Gelelim asıl meselemize, 15 Temmuz tarihini kara bir gün olarak mı hatırlayacağız, yoksa halkın destanı olarak mı bu önümüzdeki süreçte isimlendirilecek fakat yanlış hesapların Bağdat’tan döndüğü bir kez daha kanıtlandı.

 

DARBE GİRİŞİMİNİN olduğu gün ve sonrasını takip eden günlerde, biz haberciler beklide hayatımızın en yoğun günlerini yaşadık.

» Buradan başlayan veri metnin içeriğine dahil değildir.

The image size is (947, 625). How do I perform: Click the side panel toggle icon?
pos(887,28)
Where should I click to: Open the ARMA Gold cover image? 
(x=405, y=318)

Gerek sosyal medya üzerinden, gerekse bağlı bulunduğumuz kurumda ciddi bir haber ve istihbarat hareketliliği vardı. Tabi uzun yıllardan beridir bu sektörde olmam ve genel itibari ile halkla çok iç içe olmam bilgi sağlanması yönünde ayrı bir hareketliliğe neden oldu.

 

Sanırım Darbe girişiminin ikinci günü olsa gerek bana bir istihbarat geldi, İl Milli Eğitim Müdürü görevden alınacak yönünde. Gelen bilginin doğruluğundan şüphe ettiğim için öyle bir söylentinin olduğu yönünde sosyal paylaşım platformumdan paylaşımda bulundum. Elbette ki bunu yazarken birilerinin altına doğruyu yazacağını umut etmiştim ki öyle de oldu.

 

Doğrusu da İl Milli Eğitim Müdürü Hasan Aslan yerinde ve görevindeydi. Aslında bu paylaşımı yaparken çok şaşırmadığımı söylesem yalan olur. Zira, kendisi ile ilgili edindiğim bilgiler arasında 28 Şubat olaylarında mağdur olmuş ve yargılanmış bir kimlikti. Tabi, paylaşımım insanların algısında farklı bir eylem oluşturmuş olsa gerek sanki görevden alındığını duyurmuşum imajı oluşturmuş. Aslında o paylaşım şaşkınlığımın sembolüydü. Siz 12 Eylül’ü, 28 Şubat’ı atlatacaksınız ve bunun karşılığında karanlık yönde bir algı oluşacak, olmamalı.

 

Her zaman olduğu gibi Milli Eğitim Müdürü Hasan Aslan, olması gerektiği gibi, darbelerden yara alsa da yaralarını tedavi etmiş ve onurlu bir şekilde görevine devam etmekte. Zaten o yanlış ağlıyı kırmak ve olmaması gereken bir noktaya dikkat çekmek adına da yazımı kaleme alma gereği hissettim. Zira başta ülkemizin, özelde de ilimizin Hasan Aslan gibi kimliklere ihtiyacının olduğu apaçık ortadadır.